Questions fréquentes

Qu'a exactement annoncé le Japon le 24 juin 2026 ?

Le gouvernement de la Première ministre Sanae Takaichi a publié une vision économique de long terme appelant à plus de 370 000 milliards de yens (environ 2 300 milliards de dollars) d'investissement public et privé combiné sur les 14 années s'achevant en mars 2041. Sur ce total, 101 600 milliards de yens — près d'un tiers — sont fléchés spécifiquement vers l'IA et les semi-conducteurs, le reste couvrant la défense, l'espace, la fabrication avancée et la construction navale. Un sous-objectif phare est de porter les ventes nationales de puces d'environ 8 000 milliards de yens par an aujourd'hui à 40 000 milliards (~254 milliards de dollars) d'ici 2040.

Comment le plan du Japon se compare-t-il aux dépenses en IA de la Chine et des États-Unis ?

Ce sont des formes différentes de la même tendance au calcul souverain. La Chine a détaillé un plan d'environ 295 milliards de dollars sur cinq ans pour bâtir un réseau national de centres de données IA — potentiellement 740 milliards avec l'intégration du réseau électrique — avec l'obligation de s'approvisionner à environ 80 % en technologie nationale, écartant Nvidia. Les États-Unis dominent les dépenses hyperscale privées à un rythme qu'aucun gouvernement ne peut égaler. Le pari distinctif du Japon n'est pas les plus grands centres de données mais la pile de fabrication la plus profonde : il injecte de l'argent dans la chaîne d'approvisionnement de fabrication de puces — matériaux, équipements, composants thermiques et de puissance — où il détient déjà une position dominante et difficile à remplacer.

370 000 milliards de yens sont-ils réalistes compte tenu de la démographie et de la dette publique du Japon ?

L'ambition est plausible mais l'exécution est la question ouverte. Un peu moins de la moitié du total est de l'argent public ; le reste dépend de capitaux privés qui doivent réellement se matérialiser sur 14 ans — un horizon couvrant plusieurs cycles électoraux et budgétaires. Les vents contraires réels incluent une main-d'œuvre en déclin et vieillissante se disputant des ingénieurs rares, et les lourdes demandes énergétiques des usines de pointe et du calcul IA. Le chiffre doit être lu comme une direction et un signal de demande, non comme une garantie. Sa crédibilité sera jugée sur des jalons peu glamour — courbes de rendement, calendriers de construction et suivi budgétaire annuel — plutôt que sur la taille du titre.

Qu'est-ce que cela signifie pour les entreprises étrangères et transfrontalières ?

Traitez-le comme une courbe de demande sur 14 ans, adossée à l'État, plutôt que comme un titre politique.

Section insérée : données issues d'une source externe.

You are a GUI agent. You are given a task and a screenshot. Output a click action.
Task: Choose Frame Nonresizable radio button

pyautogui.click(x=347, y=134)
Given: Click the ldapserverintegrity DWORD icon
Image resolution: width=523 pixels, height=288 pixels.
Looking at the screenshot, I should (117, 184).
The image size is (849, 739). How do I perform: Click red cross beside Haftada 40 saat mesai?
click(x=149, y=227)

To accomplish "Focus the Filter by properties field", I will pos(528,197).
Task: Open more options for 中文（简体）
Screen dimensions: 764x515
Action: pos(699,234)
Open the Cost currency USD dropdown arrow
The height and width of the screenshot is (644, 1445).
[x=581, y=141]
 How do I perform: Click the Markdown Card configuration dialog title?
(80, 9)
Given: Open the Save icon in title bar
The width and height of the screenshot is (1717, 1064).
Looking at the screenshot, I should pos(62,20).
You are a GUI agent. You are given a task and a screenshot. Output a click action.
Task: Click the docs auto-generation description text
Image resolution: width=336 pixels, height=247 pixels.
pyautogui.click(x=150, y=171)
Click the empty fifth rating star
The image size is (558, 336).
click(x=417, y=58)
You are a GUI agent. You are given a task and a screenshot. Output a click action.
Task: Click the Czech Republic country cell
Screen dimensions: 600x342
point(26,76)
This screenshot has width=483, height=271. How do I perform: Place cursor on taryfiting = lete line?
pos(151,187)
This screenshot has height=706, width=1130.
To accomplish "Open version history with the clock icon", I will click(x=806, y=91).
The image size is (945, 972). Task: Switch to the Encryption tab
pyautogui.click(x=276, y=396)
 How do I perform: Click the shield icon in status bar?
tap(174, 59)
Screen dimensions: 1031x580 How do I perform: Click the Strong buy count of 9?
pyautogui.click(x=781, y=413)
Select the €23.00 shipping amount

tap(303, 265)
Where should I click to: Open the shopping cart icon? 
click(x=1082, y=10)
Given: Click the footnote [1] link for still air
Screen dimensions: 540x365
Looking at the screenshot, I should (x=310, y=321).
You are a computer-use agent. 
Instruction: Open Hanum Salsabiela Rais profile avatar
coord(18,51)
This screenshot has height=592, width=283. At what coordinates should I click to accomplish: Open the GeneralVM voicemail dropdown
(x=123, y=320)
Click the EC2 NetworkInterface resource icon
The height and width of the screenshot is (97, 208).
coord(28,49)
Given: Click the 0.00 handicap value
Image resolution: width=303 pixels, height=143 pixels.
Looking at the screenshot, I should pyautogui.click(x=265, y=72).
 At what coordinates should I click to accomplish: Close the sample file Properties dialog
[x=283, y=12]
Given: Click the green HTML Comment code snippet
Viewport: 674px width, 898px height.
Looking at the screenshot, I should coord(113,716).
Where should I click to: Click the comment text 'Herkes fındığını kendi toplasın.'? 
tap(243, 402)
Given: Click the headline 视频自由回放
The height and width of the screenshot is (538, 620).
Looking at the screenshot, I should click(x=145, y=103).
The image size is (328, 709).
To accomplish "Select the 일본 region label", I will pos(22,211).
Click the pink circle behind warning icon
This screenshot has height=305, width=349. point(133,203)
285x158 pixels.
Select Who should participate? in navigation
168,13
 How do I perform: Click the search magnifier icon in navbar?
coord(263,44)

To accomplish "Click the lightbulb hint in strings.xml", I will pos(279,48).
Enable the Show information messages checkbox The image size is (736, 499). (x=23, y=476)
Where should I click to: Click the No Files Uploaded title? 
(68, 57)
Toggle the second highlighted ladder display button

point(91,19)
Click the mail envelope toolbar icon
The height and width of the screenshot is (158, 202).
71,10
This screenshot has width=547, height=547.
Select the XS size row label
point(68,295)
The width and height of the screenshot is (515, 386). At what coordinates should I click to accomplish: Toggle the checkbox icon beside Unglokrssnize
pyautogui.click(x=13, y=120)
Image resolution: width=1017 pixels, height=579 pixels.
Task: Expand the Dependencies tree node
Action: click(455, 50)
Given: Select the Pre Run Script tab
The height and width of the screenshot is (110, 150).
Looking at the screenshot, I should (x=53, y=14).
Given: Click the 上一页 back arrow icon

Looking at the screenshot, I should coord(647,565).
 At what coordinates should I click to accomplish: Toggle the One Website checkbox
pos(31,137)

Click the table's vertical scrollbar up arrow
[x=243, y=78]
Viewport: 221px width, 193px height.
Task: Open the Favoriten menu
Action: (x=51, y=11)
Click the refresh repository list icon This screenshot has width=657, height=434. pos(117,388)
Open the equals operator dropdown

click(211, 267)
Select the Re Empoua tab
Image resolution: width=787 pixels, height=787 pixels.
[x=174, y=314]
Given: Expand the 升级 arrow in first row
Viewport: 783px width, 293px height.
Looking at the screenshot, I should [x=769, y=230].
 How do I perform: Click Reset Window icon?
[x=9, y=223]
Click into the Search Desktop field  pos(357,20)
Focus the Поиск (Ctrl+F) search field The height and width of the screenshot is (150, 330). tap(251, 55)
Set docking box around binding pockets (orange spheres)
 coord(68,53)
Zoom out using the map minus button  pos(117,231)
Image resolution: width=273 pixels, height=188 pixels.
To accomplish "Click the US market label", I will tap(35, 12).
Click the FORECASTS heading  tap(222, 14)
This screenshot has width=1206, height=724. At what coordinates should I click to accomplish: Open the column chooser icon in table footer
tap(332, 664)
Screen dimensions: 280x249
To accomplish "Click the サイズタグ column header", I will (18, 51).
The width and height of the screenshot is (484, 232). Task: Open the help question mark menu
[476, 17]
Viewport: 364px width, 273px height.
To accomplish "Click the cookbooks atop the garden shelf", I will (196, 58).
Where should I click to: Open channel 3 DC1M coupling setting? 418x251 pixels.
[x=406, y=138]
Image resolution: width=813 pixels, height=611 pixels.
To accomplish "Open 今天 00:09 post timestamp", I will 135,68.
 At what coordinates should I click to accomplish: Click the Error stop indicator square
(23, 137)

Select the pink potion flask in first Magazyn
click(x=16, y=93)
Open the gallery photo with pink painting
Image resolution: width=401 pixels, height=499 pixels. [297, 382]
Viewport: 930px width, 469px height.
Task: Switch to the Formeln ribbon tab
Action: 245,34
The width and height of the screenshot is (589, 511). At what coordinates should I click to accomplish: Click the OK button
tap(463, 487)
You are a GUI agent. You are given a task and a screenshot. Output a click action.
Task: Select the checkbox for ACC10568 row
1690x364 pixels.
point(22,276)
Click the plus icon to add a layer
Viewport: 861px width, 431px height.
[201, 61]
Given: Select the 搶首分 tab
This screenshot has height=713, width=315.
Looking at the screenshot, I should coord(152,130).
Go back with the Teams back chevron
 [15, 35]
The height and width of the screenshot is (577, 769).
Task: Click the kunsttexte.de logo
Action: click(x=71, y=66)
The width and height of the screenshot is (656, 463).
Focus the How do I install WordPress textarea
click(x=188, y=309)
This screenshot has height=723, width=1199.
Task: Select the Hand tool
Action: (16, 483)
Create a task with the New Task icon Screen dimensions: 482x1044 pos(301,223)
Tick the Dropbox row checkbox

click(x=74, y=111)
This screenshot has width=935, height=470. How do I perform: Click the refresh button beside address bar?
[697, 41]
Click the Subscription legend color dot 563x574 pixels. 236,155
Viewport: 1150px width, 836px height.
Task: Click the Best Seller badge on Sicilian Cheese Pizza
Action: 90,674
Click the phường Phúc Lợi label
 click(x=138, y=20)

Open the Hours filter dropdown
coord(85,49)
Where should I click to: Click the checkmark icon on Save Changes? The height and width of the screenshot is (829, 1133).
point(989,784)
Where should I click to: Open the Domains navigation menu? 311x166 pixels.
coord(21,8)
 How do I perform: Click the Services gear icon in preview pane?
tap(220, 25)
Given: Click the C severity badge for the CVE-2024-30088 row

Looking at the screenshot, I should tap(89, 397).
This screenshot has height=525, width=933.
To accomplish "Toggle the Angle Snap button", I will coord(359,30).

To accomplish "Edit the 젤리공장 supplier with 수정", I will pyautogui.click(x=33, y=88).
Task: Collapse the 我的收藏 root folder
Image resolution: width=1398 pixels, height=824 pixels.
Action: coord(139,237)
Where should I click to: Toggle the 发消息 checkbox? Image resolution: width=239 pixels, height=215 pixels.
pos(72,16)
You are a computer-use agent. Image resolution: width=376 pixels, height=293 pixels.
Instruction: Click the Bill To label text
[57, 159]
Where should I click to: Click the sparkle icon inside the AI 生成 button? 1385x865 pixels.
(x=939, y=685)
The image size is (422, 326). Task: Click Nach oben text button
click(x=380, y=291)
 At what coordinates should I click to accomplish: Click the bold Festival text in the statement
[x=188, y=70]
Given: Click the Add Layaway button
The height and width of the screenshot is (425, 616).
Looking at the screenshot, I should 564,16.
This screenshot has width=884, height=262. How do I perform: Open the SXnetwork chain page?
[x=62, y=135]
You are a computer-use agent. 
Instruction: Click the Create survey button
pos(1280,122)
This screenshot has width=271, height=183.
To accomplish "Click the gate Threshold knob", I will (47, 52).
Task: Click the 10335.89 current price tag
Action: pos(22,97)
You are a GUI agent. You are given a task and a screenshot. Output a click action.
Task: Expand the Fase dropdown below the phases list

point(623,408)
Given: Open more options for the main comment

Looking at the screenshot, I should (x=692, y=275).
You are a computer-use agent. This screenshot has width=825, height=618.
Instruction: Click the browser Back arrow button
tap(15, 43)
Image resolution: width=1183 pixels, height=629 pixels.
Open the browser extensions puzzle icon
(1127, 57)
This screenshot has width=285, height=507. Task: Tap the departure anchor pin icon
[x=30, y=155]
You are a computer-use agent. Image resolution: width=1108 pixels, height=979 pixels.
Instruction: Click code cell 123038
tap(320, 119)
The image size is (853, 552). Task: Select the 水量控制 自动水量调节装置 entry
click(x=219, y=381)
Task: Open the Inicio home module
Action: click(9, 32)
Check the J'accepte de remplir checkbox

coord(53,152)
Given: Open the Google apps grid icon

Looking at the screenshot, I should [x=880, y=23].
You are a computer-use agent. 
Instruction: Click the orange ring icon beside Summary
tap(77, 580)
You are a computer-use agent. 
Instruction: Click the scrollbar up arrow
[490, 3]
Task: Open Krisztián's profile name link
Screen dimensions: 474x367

Un engagement de cette taille abaisse le risque d'investissement à long horizon au Japon et signale une intention d'achat durable aux fabricants d'équipements, fournisseurs de matériaux, entreprises de logiciels et partenaires de localisation. Les opportunités les plus riches se trouvent dans la chaîne d'approvisionnement — gestion thermique, automatisation d'usine, matériaux spécialisés, test et métrologie, et le logiciel qui les fait tourner — non dans l'usine vedette. Les entreprises étrangères réellement compétentes là peuvent se brancher sur un chantier subventionné, à condition de se localiser correctement : se présenter en japonais et respecter les normes japonaises d'achat et de relation est le ticket d'entrée, pas une réflexion après coup. Suivez où la dépense atterrit d'abord et positionnez-vous pour la fournir.